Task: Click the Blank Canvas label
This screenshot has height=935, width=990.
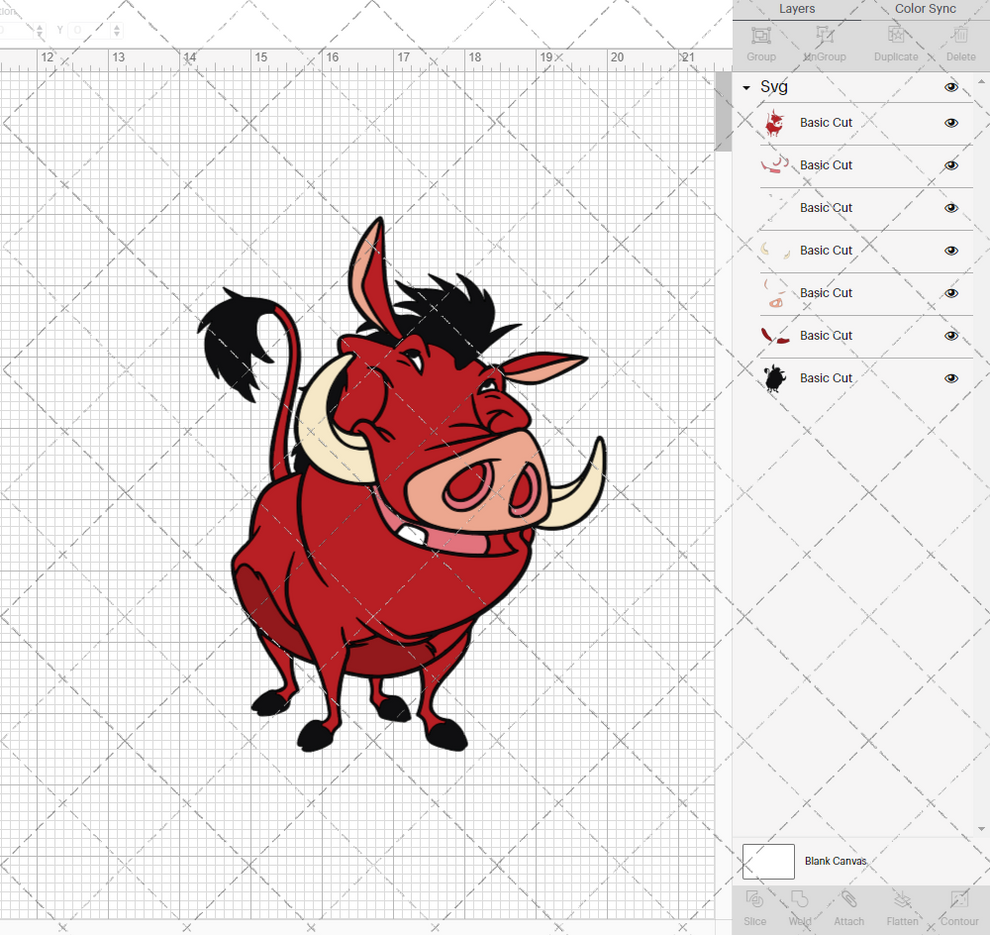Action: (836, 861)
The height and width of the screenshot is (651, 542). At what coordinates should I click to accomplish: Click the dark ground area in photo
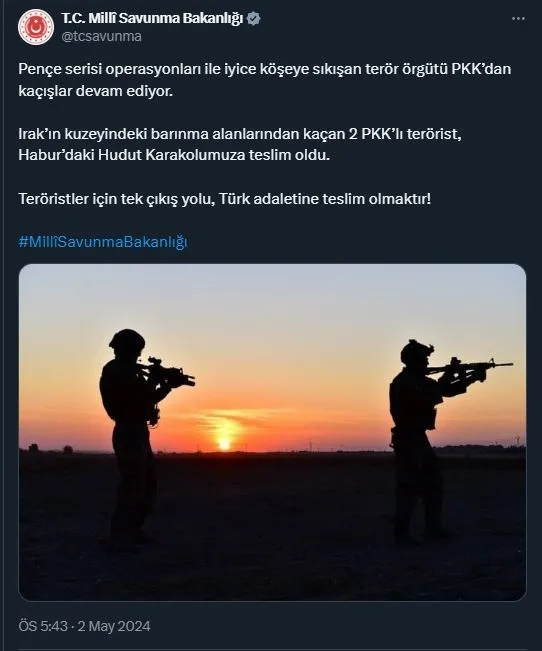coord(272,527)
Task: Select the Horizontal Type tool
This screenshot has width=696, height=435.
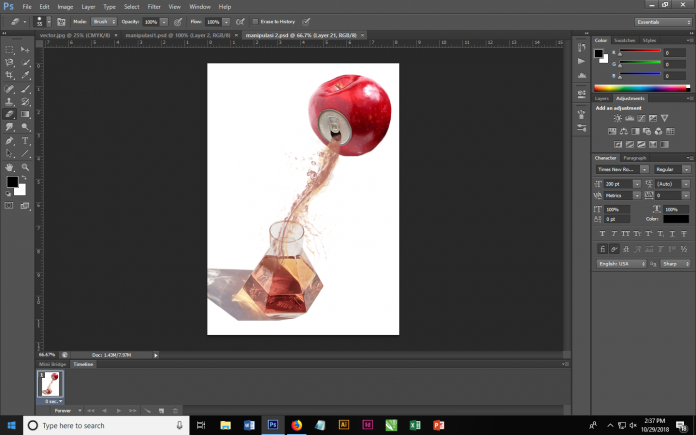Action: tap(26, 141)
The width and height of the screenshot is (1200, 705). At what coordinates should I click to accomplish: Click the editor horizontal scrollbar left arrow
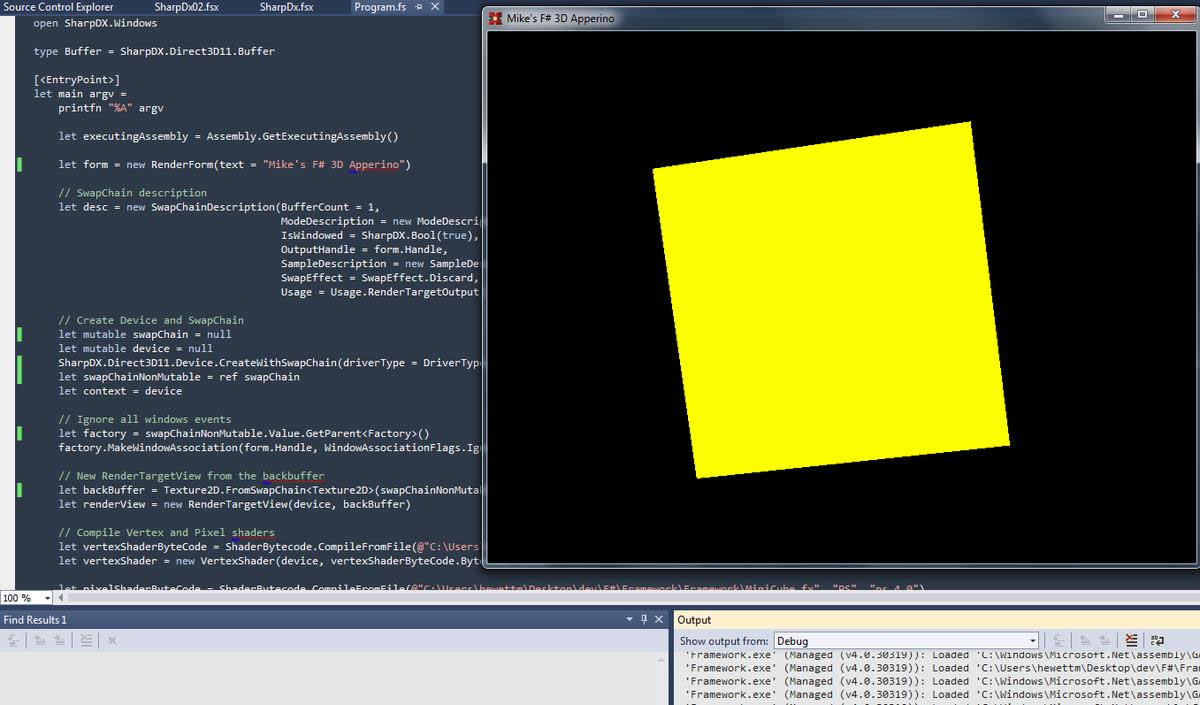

● ● ● ●

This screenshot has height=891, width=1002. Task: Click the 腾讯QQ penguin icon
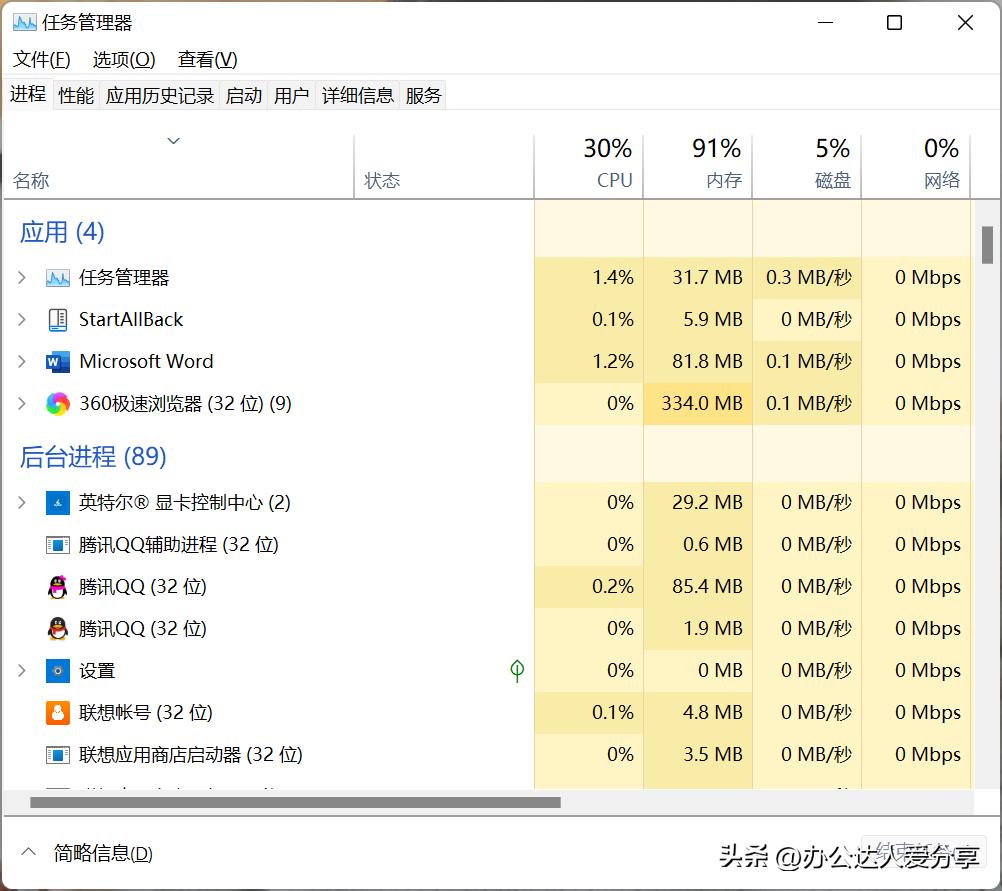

● ● ● ●

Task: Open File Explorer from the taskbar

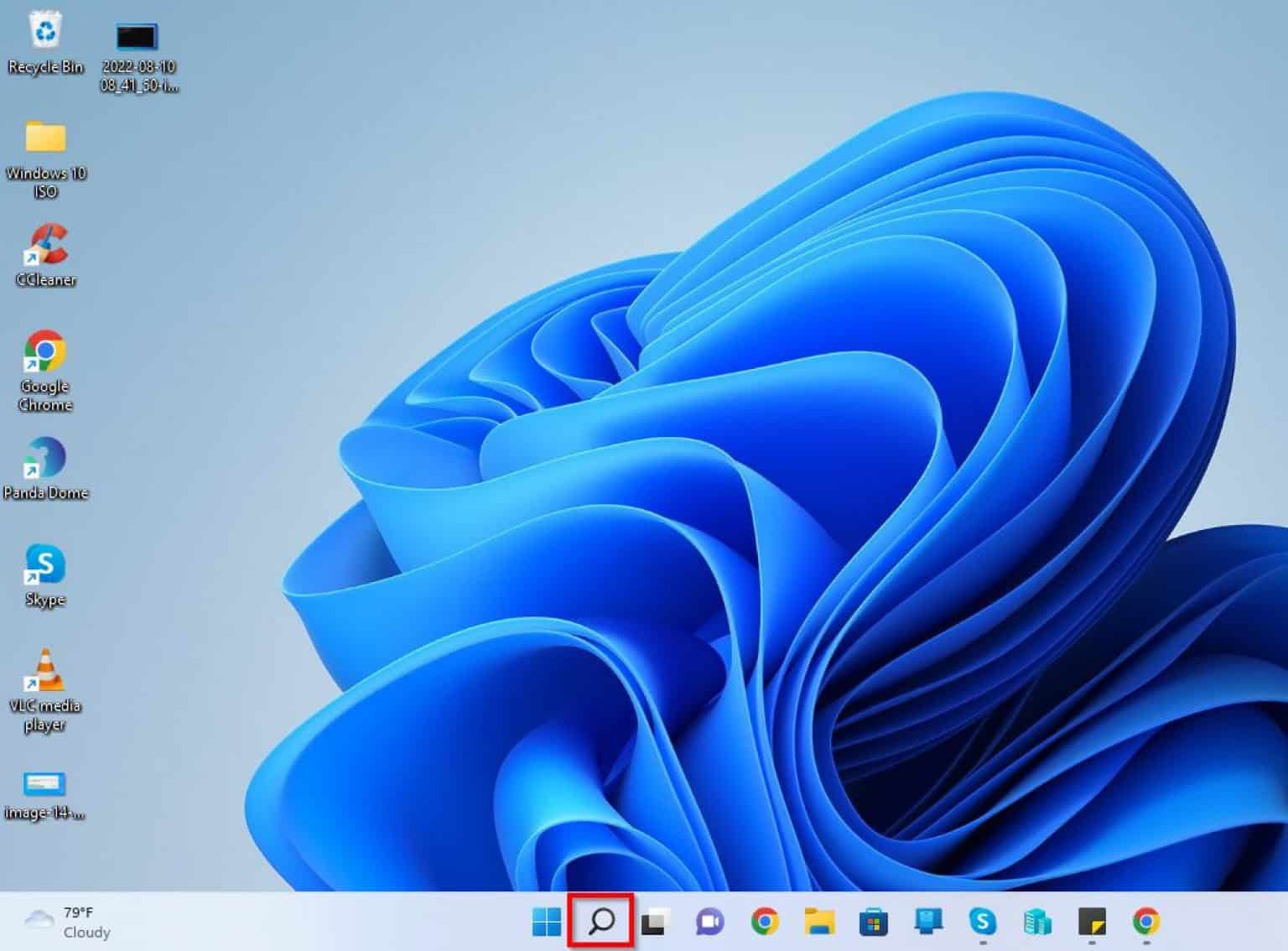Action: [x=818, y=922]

● ● ● ●

Looking at the listing above, which lines run from the one containing "Task: Select the Horizontal Type tool" through the one containing "The width and"? Print exactly those, ends included, pictures excluded.

Task: Select the Horizontal Type tool
This screenshot has width=696, height=435.
Action: tap(26, 141)
The width and height of the screenshot is (1200, 705). At what coordinates should I click to accomplish: Click the editor horizontal scrollbar left arrow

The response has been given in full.